ОТРЫВОК СО СТРАНИЦЫ
══════════════════════════════
И старик повернулся к прошедшему и с глубокой печалью показал его исхудалым потомкам. Настоящее ему незнакомо, чуждо, противно. Из его кельи веет могилой, от его слов дрожь пробирает постороннего.
Слова одного, строки другого – все скользнуло бесследно. Слушая их, читая их, у французов не сделалось «холодно в груди». Многие открыто негодовали: «Эти люди лишают нас сил, повергают в отчаяние… где в их словах выход, утешенье?»
Суд не обязан утешать; он должен обличать, уличать там, где нет сознания и раскаяния. Его дело вызвать совесть. Суд – и не пророчество, у него нет мессии в запасе для утешения в будущем. Он так же, как и подсудимый, принадлежит старой религии. Суд представляет чистую и идеальную сторону ее, а масса – ее практическое, уклонившееся, истощенное приложение. Осуждающий служит поневоле практическим обвинителем идеала; защищая его, он указывает его односторонность.
Ни Эдгар Кине, ни Марк Дюфресс действительно не знают выхода и зовут вспять. Немудрено, что они его не видят: они к нему стоят спиной. Они принадлежат к прошедшему. Возмущенные бесчестной кончиной своего мира, они схватили клюку и явились незваными гостьми на оргию высокомерного, самодовольного народа и сказали ему: «Ты все утратил, все продал, тебя ничто не оскорбляет, кроме правды, у тебя нет ни прежнего ума, у тебя нет прежнего достоинства, у тебя нет совести, ты на дне паденья и не только не чувствуешь твоего рабства, но, туда же, имеешь притязание освобождать народы и народности, украшаясь лаврами войны, – хочешь надеть на себя оливковые венки мира. Опомнись, покайся, если можешь. Мы, умирающие, пришли тебя звать к раскаянию и, если не пойдешь, сломим жезл наш над тобою».
Они видят свое войско отступающим, бегущим от своего знамени и карой своих слов хотят его возвратить в прежний стан и не могут. Для того чтоб их собрать, надобно новое знамя, а его нет у них. Они, как языческие первосвященники, раздирают ризы свои, защищая падавшую святыню свою. Не они, а гонимые назареи возвещали воскресение и жизнь будущего века.
══════════════════════════════
СТРОКИ ДАННЫХ
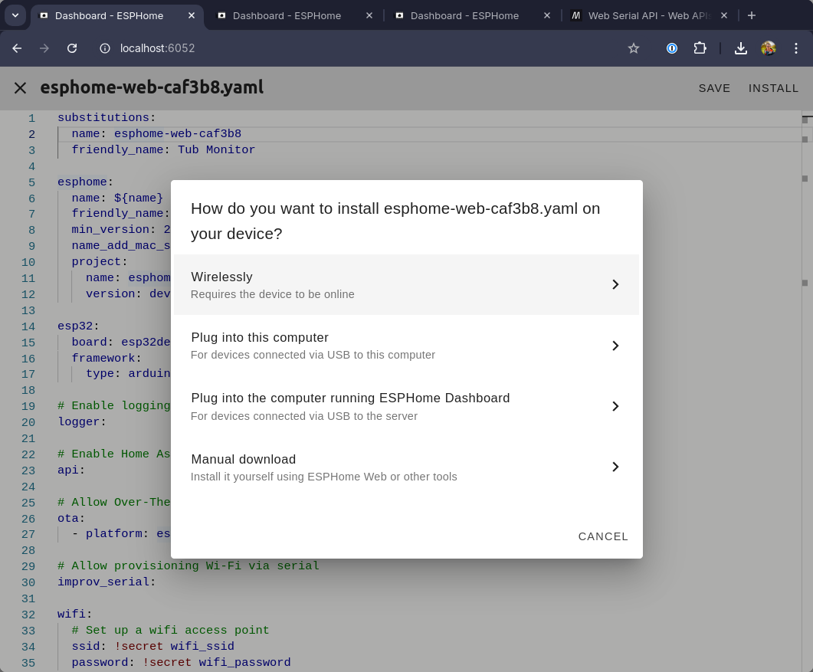813x672 pixels.
Task: Open Chrome three-dot menu
Action: tap(796, 48)
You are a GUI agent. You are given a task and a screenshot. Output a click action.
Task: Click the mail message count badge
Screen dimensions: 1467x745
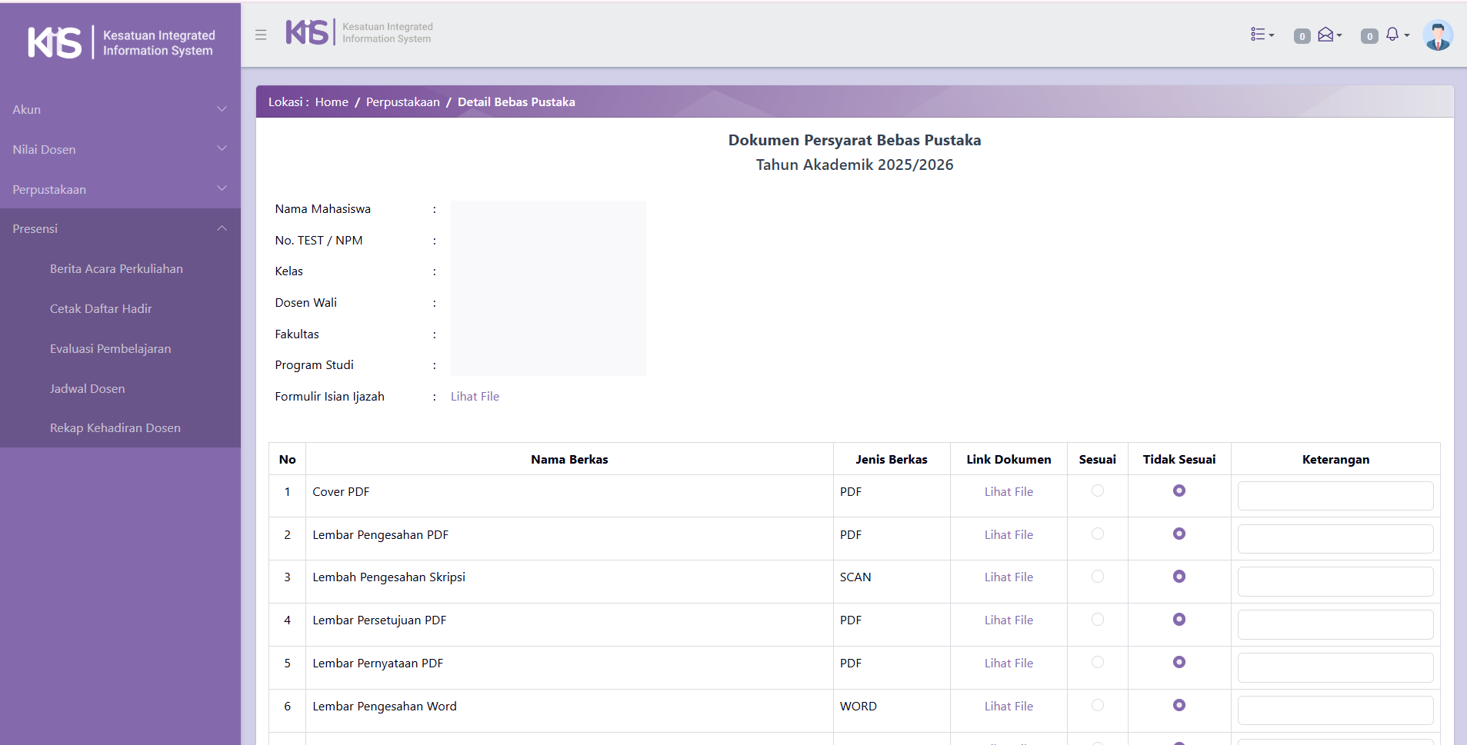click(x=1302, y=36)
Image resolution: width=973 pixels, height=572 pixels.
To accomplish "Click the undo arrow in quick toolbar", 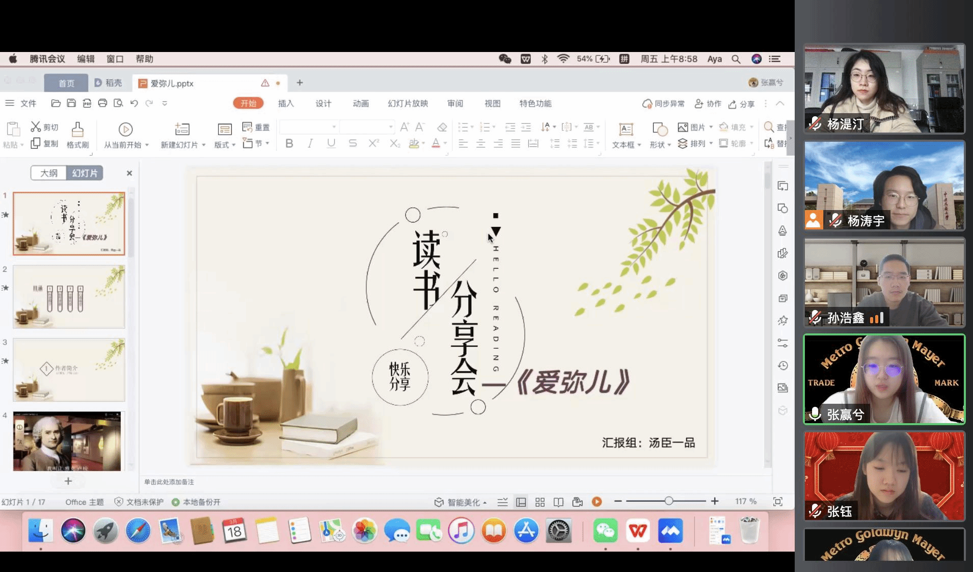I will click(x=134, y=103).
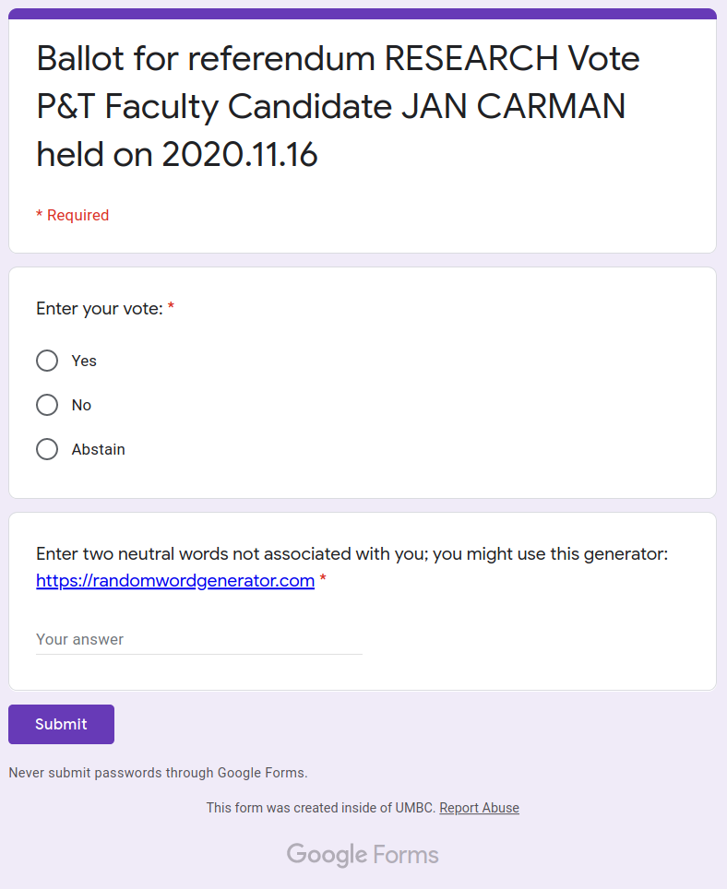
Task: Click the Google Forms logo
Action: (x=363, y=854)
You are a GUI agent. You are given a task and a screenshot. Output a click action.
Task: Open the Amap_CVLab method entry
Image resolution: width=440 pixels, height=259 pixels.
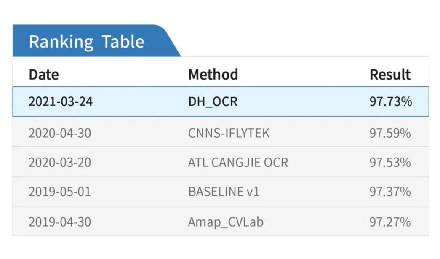tap(226, 222)
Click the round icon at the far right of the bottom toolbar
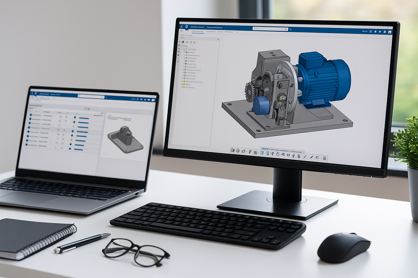 click(x=324, y=159)
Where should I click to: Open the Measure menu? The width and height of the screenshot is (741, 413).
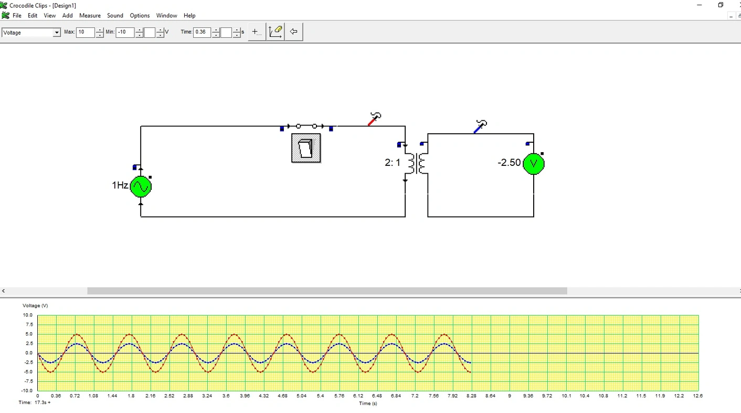90,16
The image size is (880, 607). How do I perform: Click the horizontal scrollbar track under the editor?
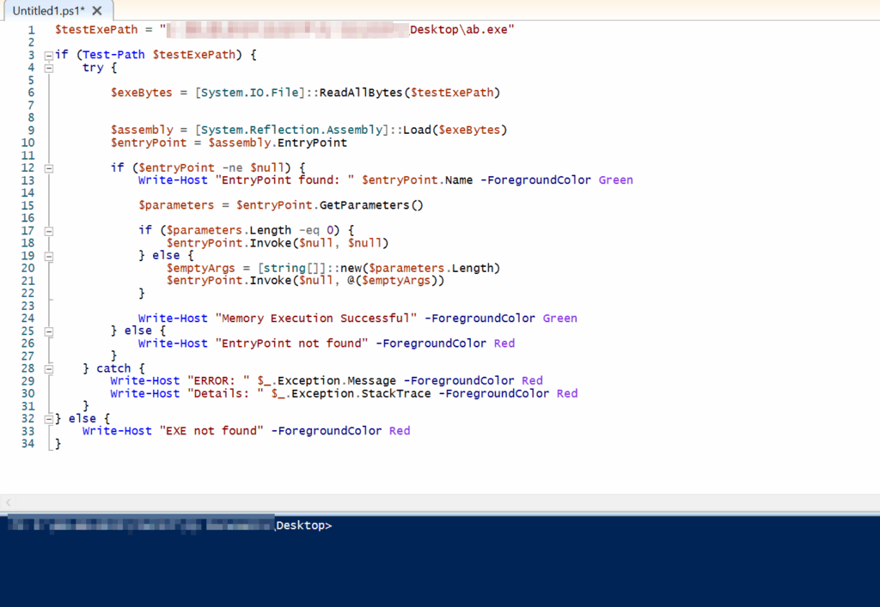pyautogui.click(x=430, y=502)
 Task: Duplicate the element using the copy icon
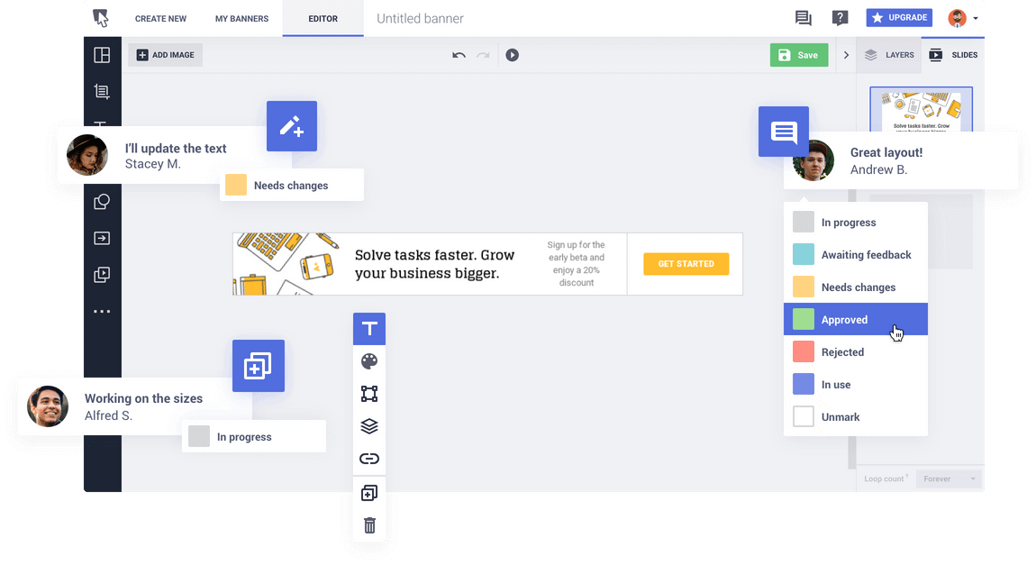click(x=369, y=492)
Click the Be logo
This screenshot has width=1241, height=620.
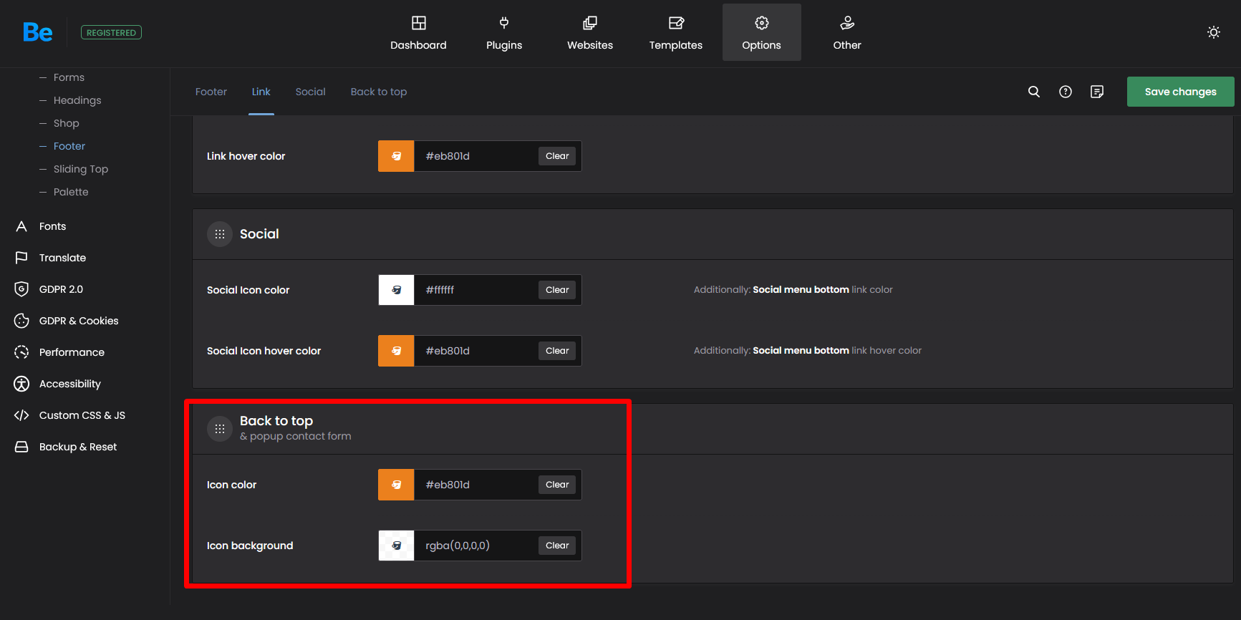(37, 32)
══════════════════════════════
ЗАДАНИЯ
**1.** Кратко изложите отрывок в двух предложениях.
**2.** Выпишите из отрывка текст от «Суд не обязан» до «указывает его односторонность.».
**3.** Почему, согласно отрывку, Эдгар Кине и Марк Дюфресс не видят выхода? Ответьте одним-двумя предложениями.
Отвечайте, опираясь только на отрывок.

ОТВЕТЫ
**1.** Эдгар Кине и Марк Дюфресс, принадлежащие прошедшему, обличили французов в утрате ума, достоинства и совести и позвали их к раскаянию, но их слова скользнули бесследно, а многие негодовали, что в них нет утешения. Суд не обязан утешать, он должен вызвать совесть, однако обличители не знают выхода и не могут вернуть бегущее войско, потому что у них нет нового знамени.

**2.**
Суд не обязан утешать; он должен обличать, уличать там, где нет сознания и раскаяния. Его дело вызвать совесть. Суд – и не пророчество, у него нет мессии в запасе для утешения в будущем. Он так же, как и подсудимый, принадлежит старой религии. Суд представляет чистую и идеальную сторону ее, а масса – ее практическое, уклонившееся, истощенное приложение. Осуждающий служит поневоле практическим обвинителем идеала; защищая его, он указывает его односторонность.

**3.** Они не видят выхода, потому что стоят к нему спиной. Они принадлежат к прошедшему.